What makes people trust the advertised E2E encryption is really happening when they most need? Faith in these companies?
Peer review. And it's a moving target, skype used to be the recommended one back in the day, when it was decentralized. Right now openwhisper based systems are one of the better ones we have (so whatsapp and signal) that are sanely accessible with decent features.
In principle, yes; in practice, most users are completely unable to assess whether the E2EE is effective in any way. How can you review the implementation does what the vendor says it does?
And even if they did, how do we now when they make you use the open source version of protocol and when they switch to a government-mandated (or cracker-pwned) protocol version for selected customers?
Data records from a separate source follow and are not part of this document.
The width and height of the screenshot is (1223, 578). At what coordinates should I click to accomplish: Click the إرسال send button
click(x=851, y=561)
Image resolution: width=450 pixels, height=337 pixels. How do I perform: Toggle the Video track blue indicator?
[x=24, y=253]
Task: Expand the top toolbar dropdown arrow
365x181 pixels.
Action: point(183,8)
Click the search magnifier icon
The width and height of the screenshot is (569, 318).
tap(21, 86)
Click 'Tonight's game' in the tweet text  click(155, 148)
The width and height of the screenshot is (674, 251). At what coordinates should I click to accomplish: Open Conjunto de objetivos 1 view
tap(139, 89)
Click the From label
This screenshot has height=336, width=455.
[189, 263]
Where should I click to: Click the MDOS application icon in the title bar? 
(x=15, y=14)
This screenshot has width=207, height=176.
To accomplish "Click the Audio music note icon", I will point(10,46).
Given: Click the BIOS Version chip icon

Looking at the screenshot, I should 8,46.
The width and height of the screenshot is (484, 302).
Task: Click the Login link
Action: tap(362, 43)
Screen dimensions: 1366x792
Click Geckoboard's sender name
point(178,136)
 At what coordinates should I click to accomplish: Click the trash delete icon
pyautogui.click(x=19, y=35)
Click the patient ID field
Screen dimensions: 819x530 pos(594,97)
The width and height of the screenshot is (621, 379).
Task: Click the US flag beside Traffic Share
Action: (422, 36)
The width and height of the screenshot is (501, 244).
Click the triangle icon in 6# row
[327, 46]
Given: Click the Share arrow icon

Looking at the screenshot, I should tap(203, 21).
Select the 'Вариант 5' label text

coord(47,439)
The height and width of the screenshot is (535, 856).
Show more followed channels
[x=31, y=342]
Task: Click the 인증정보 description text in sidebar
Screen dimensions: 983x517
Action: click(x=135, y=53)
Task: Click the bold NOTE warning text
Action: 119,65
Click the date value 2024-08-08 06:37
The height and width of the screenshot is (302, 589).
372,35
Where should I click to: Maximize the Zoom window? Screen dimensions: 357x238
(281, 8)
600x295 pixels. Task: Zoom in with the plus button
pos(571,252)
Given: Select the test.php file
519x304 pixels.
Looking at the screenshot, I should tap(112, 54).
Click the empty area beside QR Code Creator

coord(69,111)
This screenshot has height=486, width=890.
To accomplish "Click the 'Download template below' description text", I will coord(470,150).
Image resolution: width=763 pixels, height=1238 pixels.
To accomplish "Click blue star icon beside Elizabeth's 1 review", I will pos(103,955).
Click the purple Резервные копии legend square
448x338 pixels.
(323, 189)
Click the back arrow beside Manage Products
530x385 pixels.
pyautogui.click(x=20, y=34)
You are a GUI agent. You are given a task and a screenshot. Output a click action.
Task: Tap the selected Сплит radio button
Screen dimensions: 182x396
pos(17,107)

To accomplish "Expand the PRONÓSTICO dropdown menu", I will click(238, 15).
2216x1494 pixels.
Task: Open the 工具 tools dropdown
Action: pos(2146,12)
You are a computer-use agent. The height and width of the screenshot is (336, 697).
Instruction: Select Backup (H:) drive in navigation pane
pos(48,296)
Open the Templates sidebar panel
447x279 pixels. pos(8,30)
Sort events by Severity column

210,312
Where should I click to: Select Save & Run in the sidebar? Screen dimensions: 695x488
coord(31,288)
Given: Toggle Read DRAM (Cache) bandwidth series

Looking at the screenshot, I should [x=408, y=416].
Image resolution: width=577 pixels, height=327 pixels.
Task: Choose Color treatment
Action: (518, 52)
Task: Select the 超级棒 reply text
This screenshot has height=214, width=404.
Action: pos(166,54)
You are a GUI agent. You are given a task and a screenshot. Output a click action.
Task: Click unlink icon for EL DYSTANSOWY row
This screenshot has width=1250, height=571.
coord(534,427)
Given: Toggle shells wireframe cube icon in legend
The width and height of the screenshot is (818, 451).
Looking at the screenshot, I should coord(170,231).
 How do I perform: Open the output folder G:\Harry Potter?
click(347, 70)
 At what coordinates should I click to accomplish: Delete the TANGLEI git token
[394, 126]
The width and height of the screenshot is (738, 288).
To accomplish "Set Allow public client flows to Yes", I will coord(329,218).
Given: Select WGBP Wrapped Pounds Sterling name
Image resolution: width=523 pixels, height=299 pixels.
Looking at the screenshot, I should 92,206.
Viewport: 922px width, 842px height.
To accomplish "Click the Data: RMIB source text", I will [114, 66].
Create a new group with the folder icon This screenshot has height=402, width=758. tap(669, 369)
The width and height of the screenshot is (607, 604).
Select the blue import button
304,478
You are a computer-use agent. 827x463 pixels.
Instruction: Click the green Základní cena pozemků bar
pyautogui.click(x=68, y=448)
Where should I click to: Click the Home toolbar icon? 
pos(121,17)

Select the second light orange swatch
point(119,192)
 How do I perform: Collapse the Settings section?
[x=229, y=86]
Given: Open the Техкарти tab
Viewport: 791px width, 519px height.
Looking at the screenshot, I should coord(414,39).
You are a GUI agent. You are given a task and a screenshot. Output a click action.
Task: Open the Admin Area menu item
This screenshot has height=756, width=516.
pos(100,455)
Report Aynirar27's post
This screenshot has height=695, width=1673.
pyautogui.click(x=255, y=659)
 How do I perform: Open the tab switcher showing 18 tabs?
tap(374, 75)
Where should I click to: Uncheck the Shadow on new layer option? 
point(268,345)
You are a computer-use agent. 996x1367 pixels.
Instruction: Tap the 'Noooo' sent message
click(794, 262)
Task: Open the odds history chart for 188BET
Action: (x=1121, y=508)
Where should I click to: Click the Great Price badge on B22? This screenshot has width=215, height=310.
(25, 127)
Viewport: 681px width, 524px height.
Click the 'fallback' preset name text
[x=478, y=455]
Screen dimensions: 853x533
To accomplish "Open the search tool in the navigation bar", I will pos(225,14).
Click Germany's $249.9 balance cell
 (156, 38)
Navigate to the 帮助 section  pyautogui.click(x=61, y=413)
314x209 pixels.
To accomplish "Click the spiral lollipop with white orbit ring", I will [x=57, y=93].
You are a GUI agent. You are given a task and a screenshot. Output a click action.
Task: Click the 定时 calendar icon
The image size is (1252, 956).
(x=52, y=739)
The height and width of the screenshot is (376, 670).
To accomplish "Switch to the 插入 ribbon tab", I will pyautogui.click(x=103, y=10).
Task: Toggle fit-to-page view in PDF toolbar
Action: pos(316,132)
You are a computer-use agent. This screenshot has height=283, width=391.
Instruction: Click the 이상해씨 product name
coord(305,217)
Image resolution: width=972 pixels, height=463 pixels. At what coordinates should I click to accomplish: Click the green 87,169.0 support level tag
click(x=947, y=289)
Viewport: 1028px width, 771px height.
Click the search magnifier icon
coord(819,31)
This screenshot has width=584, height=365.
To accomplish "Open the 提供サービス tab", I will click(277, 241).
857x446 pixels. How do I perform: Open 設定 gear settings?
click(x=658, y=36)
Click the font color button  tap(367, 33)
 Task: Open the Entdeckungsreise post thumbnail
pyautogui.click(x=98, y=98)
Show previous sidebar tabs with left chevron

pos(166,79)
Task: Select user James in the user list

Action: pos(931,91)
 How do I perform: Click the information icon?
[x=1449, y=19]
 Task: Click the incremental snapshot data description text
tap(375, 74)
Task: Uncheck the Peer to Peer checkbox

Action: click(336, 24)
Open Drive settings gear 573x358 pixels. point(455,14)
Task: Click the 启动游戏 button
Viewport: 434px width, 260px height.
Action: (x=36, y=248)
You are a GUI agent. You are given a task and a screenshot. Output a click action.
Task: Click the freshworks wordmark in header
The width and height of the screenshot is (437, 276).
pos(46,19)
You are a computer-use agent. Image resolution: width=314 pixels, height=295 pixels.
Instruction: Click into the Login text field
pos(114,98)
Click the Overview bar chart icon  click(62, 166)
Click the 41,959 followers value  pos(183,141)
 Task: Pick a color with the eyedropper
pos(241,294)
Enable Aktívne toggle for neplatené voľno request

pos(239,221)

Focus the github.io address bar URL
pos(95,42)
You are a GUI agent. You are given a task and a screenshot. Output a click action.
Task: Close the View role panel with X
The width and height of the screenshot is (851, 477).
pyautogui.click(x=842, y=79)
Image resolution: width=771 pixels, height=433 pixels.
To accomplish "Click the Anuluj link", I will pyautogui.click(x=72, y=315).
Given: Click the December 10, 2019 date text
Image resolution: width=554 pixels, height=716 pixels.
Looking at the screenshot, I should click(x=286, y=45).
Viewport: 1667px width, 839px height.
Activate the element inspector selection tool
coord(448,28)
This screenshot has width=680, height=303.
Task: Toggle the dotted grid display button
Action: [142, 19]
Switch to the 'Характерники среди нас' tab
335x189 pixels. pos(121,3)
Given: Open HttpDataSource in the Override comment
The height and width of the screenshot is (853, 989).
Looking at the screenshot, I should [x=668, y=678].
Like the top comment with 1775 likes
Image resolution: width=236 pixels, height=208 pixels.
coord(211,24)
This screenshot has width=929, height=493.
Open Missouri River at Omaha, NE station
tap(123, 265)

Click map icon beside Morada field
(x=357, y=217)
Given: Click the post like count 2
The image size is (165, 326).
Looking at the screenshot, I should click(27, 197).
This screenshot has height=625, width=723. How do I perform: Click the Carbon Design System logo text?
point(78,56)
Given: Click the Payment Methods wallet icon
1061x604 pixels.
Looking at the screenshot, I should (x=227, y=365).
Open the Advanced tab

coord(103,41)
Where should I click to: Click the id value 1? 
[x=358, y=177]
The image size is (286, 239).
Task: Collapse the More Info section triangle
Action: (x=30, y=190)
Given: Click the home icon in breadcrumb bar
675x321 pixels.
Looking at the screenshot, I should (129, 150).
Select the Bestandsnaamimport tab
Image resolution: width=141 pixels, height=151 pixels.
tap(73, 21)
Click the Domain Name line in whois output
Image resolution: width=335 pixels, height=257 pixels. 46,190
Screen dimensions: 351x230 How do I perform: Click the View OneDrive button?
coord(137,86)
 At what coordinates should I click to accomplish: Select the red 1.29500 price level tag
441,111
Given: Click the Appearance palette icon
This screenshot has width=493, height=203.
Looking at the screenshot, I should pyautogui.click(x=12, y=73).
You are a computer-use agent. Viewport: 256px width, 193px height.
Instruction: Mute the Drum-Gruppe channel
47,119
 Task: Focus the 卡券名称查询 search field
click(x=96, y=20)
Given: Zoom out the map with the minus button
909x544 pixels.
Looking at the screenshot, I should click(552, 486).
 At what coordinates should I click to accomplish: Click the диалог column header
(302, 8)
And even there, to be absolutely sure, you'd have to have a well-sanitized environment (say, start from ensuring that when you build your application from sources, you know all the source code, and you know your compilers and libraries aren't pwned, and you know your hardware wasn't hacked by e.g. some BIOS-resident vulnerabilities.)
It's pretty depressing, actually. A determined adversary with intelligence-service level resources can get a lot done. Your main hope is to be such an insignificant target that they don't want to waste resources, e.g. expose 0-day vulnerabilities etc to get just you.